That was the first time I truly practiced free will. The world didn’t fall apart—it kept moving. And for the first time, it was moving with me, not against me.
Since then, I’ve been learning to use my gut as a compass—and it’s led me to places I never could have imagined. It brought me to COPA, where I feel more aligned than ever. It guides me in my mural work and into a version of creativity that doesn’t just fulfill me—it expands me. It led me to the Princeton Club, where I have a schedule that supports both my art and my wellness. And it led me to move in with my sister—a relationship that’s reconnected, grown, and become a source of support.
None of these choices made perfect sense on paper. But my gut knew. And every time I’ve listened, I’ve landed somewhere closer to the life I’m meant to live.
I used to imagine intuition as being loud—like a strong feeling in your gut or a surge of discomfort.

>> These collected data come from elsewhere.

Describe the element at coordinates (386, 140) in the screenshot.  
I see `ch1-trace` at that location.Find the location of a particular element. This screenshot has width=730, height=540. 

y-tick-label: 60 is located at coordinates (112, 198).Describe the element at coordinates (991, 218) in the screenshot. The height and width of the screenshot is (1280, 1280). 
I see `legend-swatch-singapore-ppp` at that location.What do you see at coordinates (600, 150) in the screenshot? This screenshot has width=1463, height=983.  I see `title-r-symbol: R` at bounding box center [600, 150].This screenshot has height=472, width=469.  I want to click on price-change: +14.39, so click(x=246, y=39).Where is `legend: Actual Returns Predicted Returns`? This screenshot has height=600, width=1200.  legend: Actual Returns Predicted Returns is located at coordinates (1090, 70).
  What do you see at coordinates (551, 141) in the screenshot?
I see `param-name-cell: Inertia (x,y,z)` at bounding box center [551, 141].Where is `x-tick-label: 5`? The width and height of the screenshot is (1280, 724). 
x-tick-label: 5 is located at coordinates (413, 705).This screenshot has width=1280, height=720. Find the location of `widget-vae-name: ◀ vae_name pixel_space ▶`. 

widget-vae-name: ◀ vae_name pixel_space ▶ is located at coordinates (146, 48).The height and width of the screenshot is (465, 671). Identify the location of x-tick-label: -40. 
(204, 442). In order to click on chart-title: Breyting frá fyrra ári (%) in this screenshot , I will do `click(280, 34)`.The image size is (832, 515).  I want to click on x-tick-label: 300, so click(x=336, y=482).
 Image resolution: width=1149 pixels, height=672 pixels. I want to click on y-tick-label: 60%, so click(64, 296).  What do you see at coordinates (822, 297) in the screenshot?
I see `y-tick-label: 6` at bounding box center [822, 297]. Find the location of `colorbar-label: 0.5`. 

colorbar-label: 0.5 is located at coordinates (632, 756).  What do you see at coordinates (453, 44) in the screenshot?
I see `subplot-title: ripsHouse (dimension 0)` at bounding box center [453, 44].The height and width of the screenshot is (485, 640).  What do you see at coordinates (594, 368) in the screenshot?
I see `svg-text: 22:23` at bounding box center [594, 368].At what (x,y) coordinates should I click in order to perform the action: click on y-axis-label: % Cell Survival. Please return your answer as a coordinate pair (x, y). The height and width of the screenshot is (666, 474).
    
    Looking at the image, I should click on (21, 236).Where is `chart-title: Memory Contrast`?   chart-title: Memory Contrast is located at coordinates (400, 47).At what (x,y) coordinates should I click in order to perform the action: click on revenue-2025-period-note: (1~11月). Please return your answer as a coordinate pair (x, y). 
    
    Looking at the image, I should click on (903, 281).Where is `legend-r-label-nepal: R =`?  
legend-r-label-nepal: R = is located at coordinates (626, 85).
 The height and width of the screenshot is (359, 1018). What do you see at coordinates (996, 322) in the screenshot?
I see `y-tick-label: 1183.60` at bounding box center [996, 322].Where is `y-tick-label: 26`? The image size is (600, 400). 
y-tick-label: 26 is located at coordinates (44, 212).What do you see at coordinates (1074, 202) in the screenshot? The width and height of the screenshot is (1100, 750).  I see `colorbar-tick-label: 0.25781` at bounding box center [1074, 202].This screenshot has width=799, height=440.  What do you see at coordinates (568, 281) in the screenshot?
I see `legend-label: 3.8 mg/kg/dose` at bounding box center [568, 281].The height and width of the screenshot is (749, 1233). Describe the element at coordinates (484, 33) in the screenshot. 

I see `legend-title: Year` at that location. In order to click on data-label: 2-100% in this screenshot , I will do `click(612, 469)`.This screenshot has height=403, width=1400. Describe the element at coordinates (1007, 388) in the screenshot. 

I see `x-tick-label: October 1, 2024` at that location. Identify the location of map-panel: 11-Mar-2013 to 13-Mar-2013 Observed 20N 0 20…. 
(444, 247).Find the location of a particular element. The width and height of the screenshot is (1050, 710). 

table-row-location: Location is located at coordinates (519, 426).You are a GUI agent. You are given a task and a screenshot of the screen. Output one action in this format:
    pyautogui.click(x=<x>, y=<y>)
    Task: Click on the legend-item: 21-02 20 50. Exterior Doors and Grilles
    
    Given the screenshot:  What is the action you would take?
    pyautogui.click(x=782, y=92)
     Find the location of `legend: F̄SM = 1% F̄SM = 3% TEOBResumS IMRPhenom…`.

But for me, it’s more like the absence of tension. A moment of calm. The body saying, this is right, even before the mind catches up. A small disclaimer: the feeling is almost always accompanied by fear—but it’s a good fear.
The more I trust my gut, the better my life becomes. Not overnight. Not perfectly. But undeniably.
I’m not saying everyone should quit their job. But if you feel that quiet discomfort, that subtle misalignment, that gut whisper that says there’s something else... maybe it’s worth listening.